Annulation du sommet entre Donald Trump et Kim Jong-un : "Une opération de communication de part et d'autre"

Pour la politologue Marie-Cécile Naves, Donald Trump veut "imposer sa vision unilatérale au monde", tandis que Kim Jong-un a le "désir d'être reconnu sur la scène internationale".

Donald Trump et Kim Jong-un sur un écran de télévision en Corée du Sud le 24 mai 2018.
Donald Trump et Kim Jong-un sur un écran de télévision en Corée du Sud le 24 mai 2018. (MAXPPP)

Le président américain Donald Trump a annulé, jeudi 24 mai, le sommet historique prévu le 12 juin à Singapour avec le leader nord-coréen Kim Jong-un. Pour Marie-Cécile Naves, spécialiste des États-Unis et invitée sur franceinfo jeudi, il s'agit d'une "opération de communication de part et d'autre", mais Donald Tump a "peut-être fait une erreur au départ", un peu "galvanisé" par la question iranienne et les promesses de "prix Nobel".

franceinfo : Doit-on parler de coup de théâtre ou d'un scénario prévisible ?

Marie-Cécile Naves : On commençait à s'en douter ces derniers jours, ça sentait le roussi, en particulier parce que le ton était monté entre certains responsables nord-coréens et la Maison Blanche, notamment après que le vice-président américain Mike Pence avait prédit un destin "à la Kadhafi" pour le dirigeant nord-coréen.
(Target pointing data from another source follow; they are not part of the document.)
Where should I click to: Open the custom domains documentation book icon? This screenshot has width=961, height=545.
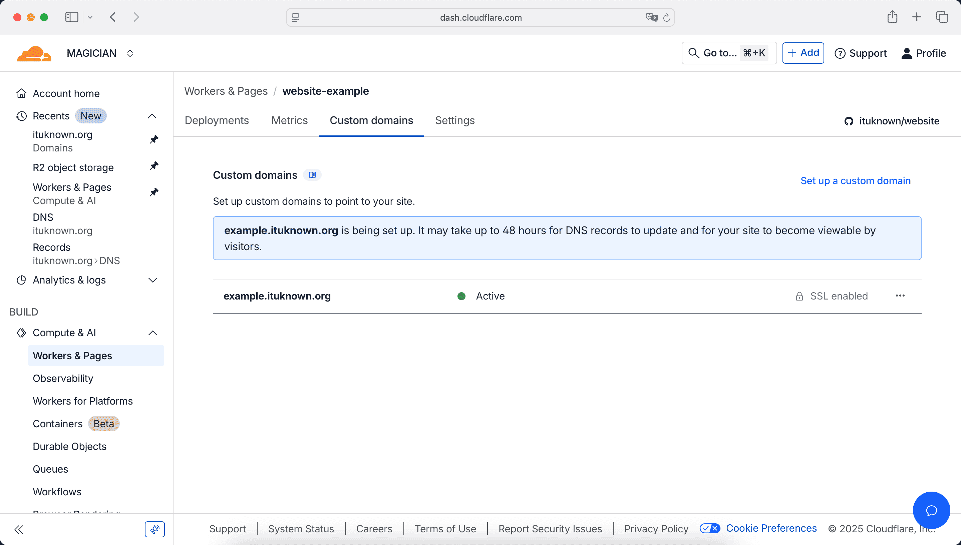(x=312, y=175)
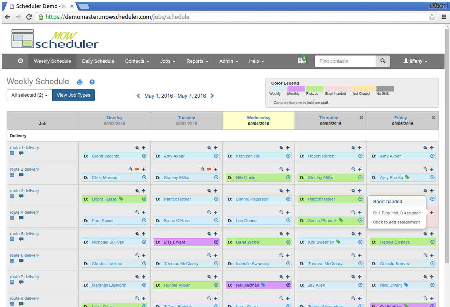This screenshot has width=450, height=307.
Task: Expand the All selected (2) dropdown
Action: click(x=29, y=95)
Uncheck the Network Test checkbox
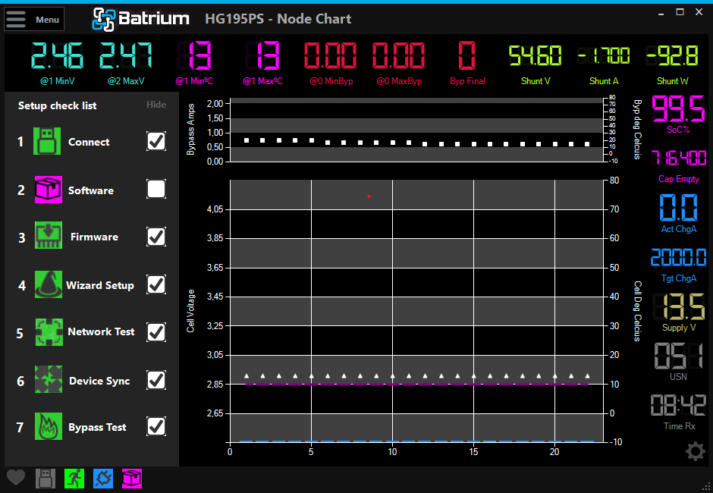713x493 pixels. click(155, 331)
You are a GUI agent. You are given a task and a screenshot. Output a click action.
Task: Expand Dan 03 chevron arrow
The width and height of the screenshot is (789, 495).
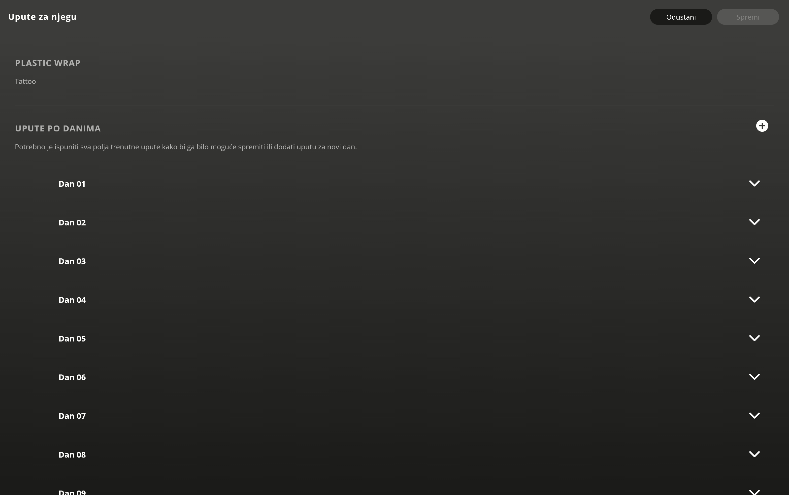(754, 261)
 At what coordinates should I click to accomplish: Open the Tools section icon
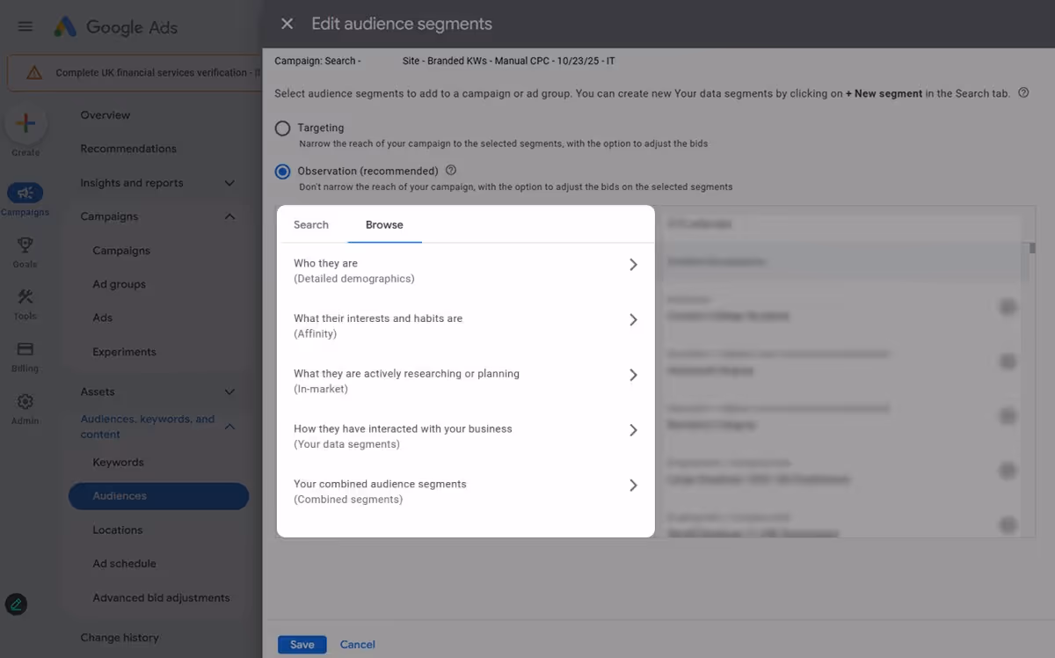click(x=25, y=298)
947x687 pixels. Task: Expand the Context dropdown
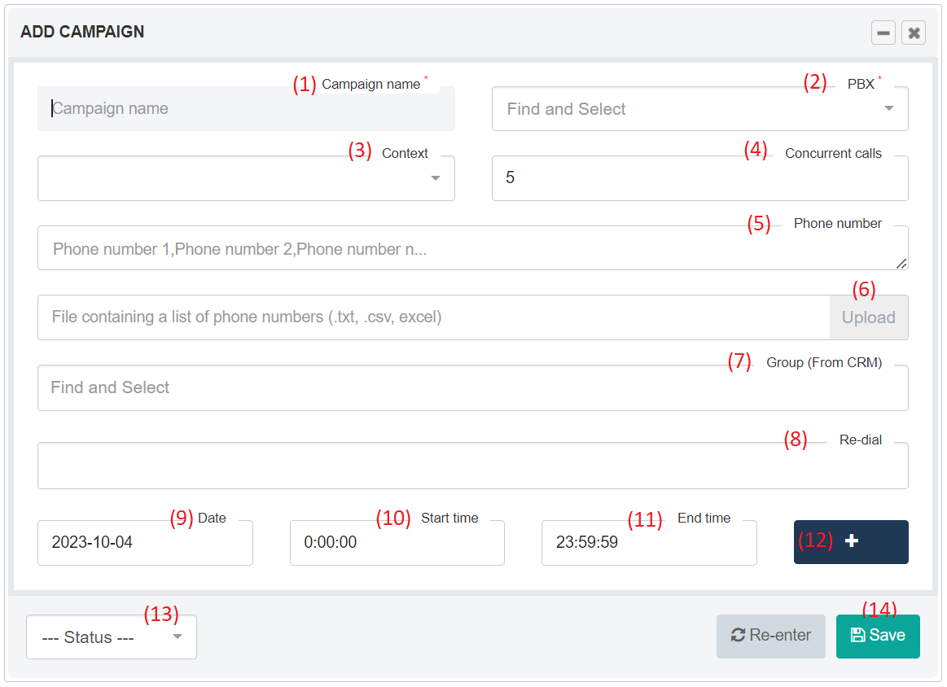436,178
En retour, Mike Pence a été qualifié d'"ignorant" et de "stupide" par la diplomatie nord-coréenne.

Comment est-on passé, en quelques semaines, d'une quasi-réconciliation, de la promesse d'une rencontre, à cette rhétorique beaucoup plus belliqueuse ?

C'est une opération de communication de part et d'autre. Du côté nord-coréen, il y a le désir d'être enfin reconnu sur la scène internationale. Et du côté de Donald Trump, on est beaucoup dans une communication incantatoire, vouloir montrer que l'on peut dominer les dictateurs, imposer sa vision unilatérale au monde. Peut-être que Donald Trump a fait une erreur au départ en acceptant ce sommet sans négocier un minimum au début. Il pensait qu'il pouvait appliquer sa stratégie de l'art du "deal" à la diplomatie. Ça a marché pour l'Iran, il est un peu galvanisé par la situation au Moyen-Orient, il s'est aussi un peu laissé emporter par le président sud-coréen Moon qui lui avait parlé de prix Nobel. C'est aussi l'échec du président Moon ce soir.
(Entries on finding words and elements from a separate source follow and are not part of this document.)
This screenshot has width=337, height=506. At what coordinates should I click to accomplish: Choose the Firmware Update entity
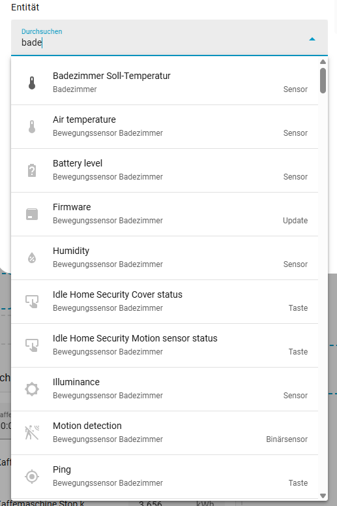point(165,214)
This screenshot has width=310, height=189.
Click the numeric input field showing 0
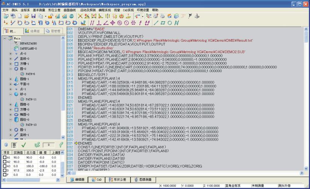pos(48,145)
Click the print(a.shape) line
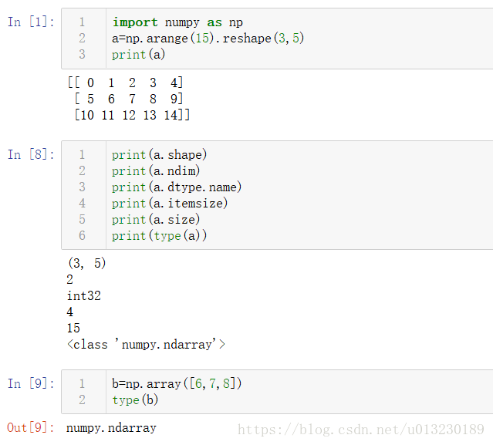This screenshot has width=493, height=445. coord(160,154)
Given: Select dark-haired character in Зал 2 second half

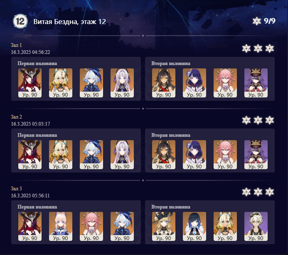Looking at the screenshot, I should pos(164,155).
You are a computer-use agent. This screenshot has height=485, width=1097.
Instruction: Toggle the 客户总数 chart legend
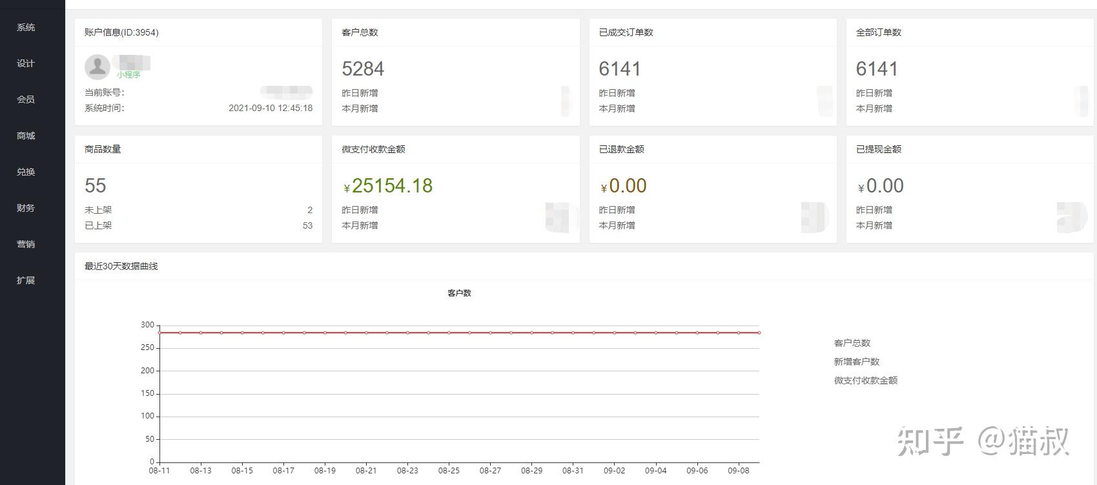click(852, 343)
Donald Trump manie quand même encore l'incertitude... Dans son courrier au leader nord-coréen, il laisse une porte ouverte à une éventuelle rencontre plus tard tout en disant : "Attention, notre puissance nucléaire est plus forte". C'est à la fois l'invitation et la menace ?

Oui, il souffle le chaud et le froid. Il parle de l'hostilité, de la confiance rompue, on revient à des termes que l'on avait connus avant la décision de tenir ce sommet. Ce qu'il se passe aussi dans l'entourage de Trump, c'est la nomination d'un nouveau secrétaire d'État, Mike Pompeo, qui est beaucoup plus dur que le précédent. Rex Tillerson [l'ex secrétaire d'État américain] avait beaucoup œuvré au rapprochement avec la Corée du Nord. Et puis surtout, il y a le conseiller à la sécurité intérieure, John Bolton, qui est un idéologue jusqu'au-boutiste sur la question des relations internationales. On a l'impression d'avoir vraiment perdu plusieurs mois.